When it comes to suppressing insurgencies that are fighting foreign occupiers, however, nothing has worked very well since about the middle of the 20th century. The Belgians probably hold the modern record for use of the Roman method, killing by some estimates 50% of the local population in the Congo, but were still driven out. The Soviets didn’t hesitate to use it, and where is their empire? We killed several million people in Southeast Asia. Gen Hermann Balck told Boyd that shifting the Schwerpunkt towards Leningrad would probably have worked, but in the end, the excellence of the German Army couldn’t compensate for the fanatical opposition generated by Hitler’s racial policies (van C notes that forces available to Germany for long-term occupation would have amounted to less than 1% of the population of the planned Nazi empire).
As Gen Sir Rupert Smith writes in The Utility of Force, if you’re going to use coercion as your C/I tool, you can never, ever let up. The moral and financial toll this extracts eventually saps the moral foundation – in a democracy, popular support – for continuing the war. OK, it’s true that if you can kill 100% of the inhabitants, the job is easier, but somewhere along the line we have seriously degenerated into fantasy.”

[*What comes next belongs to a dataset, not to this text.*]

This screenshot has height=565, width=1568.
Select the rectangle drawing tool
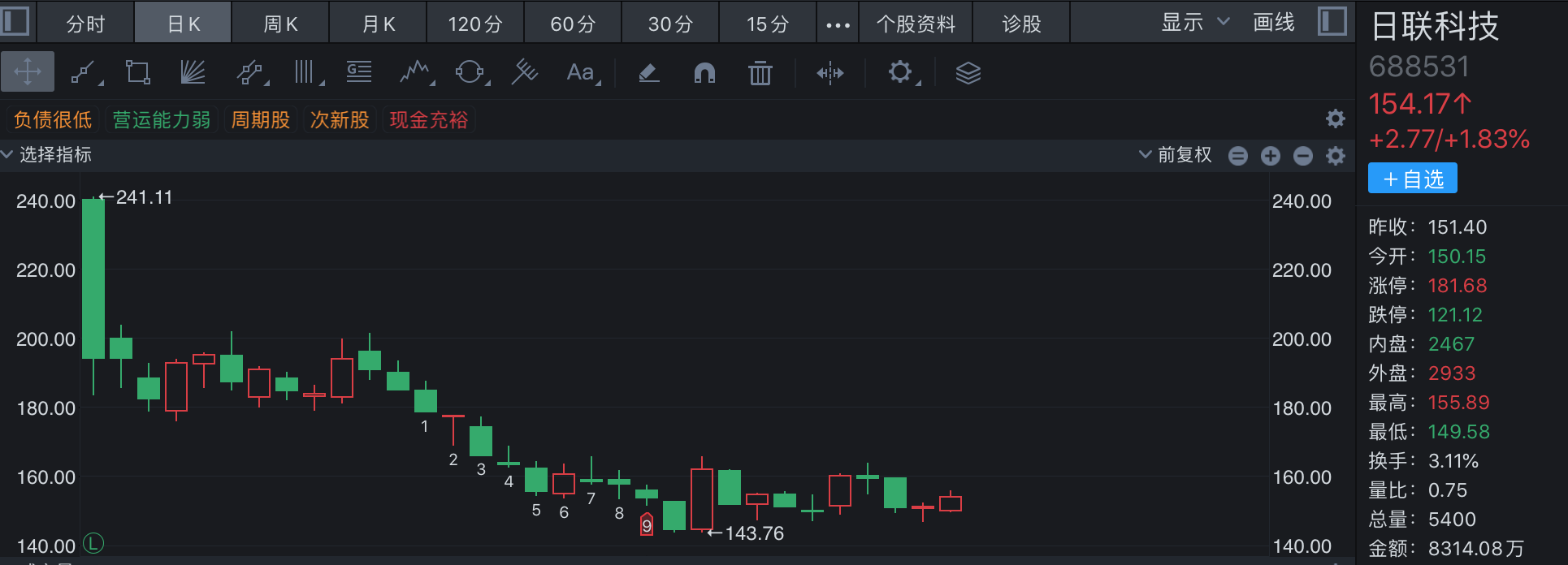[x=138, y=73]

While I am in general agreement with Dilegge and Richards in principle, I think that Chet has selected a particularly poor example to support his argument. The assumptions regarding Nazi occupation policy used by Martin van Creveld in his counterfactual example in The Changing Face of War (pp 214-219) to criticize fellow historian John Keegan are at best, highly arguable and at worst, wrong. We all like to see the good guys win and root against the Nazis but such a hypothetical argument based on relative demographics would not be accepted as proving that 4GW forces were doomed just because states like India and China have inexhaustible manpower reserves.

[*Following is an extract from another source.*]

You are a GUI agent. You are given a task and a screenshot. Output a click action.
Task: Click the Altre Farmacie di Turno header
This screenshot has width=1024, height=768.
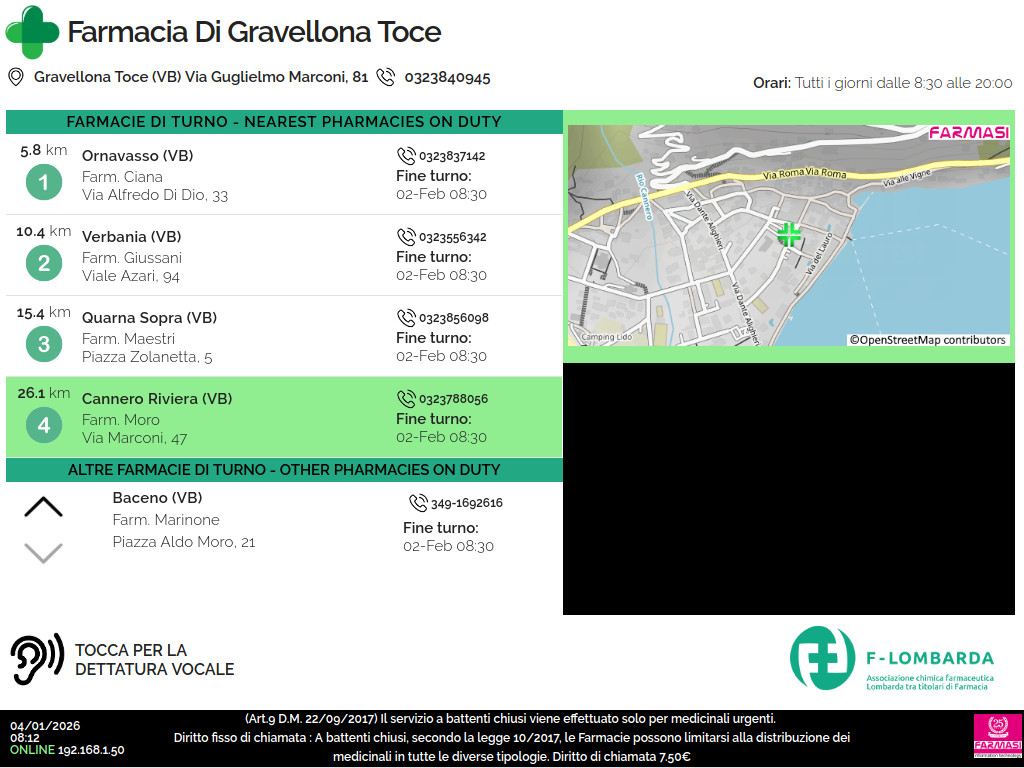(284, 470)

Neither the Wehrmacht campaign against Tito’s Communist partisans in Yugoslavia nor SS operations in “the East” represent the whole spectrum of Nazi occupation policies or the advantages the Germans were exploiting or could have exploited. Hitler did not, as far as we are able to discern from records, intend for the Wehrmacht to permanently garrison every state in a postwar German Europe nor did he try to do so even while at war, except in extremis. Autonomous satellites under reliable military and radical right dictatorships, as in Axis Hungary and Romania, suited the Fuhrer perfectly, as did neutral regimes that were intimidated by Nazi might (Sweden, Switzerland) or with ideological affinity for National Socialism ( Spain, Portugal). A dystopian but functional Nazi “New Order”, leveraging local fifth column fascists and appeasing Nationalists in European countries, would have been no less viable than Stalin’s postwar Soviet bloc, which took several years to crush anticommunist guerilla armies in Ukraine.
None of the above however, suggests that Peters is right; simply that most intelligent counterinsurgent powers, even Roman legions or Nazi Germans, will not entirely rely upon democidal tactics. The British assassinated the dreaded SS intel chief, Reinhard Heydrich not because he was cruel but because “the Hangman” was winning over the Czechs with astute occupation policies. Cartoonish appeals for indiscriminate general slaughter remain unhelpful and unwise for states fighting insurgencies, particular if these states profess to be liberal democracies.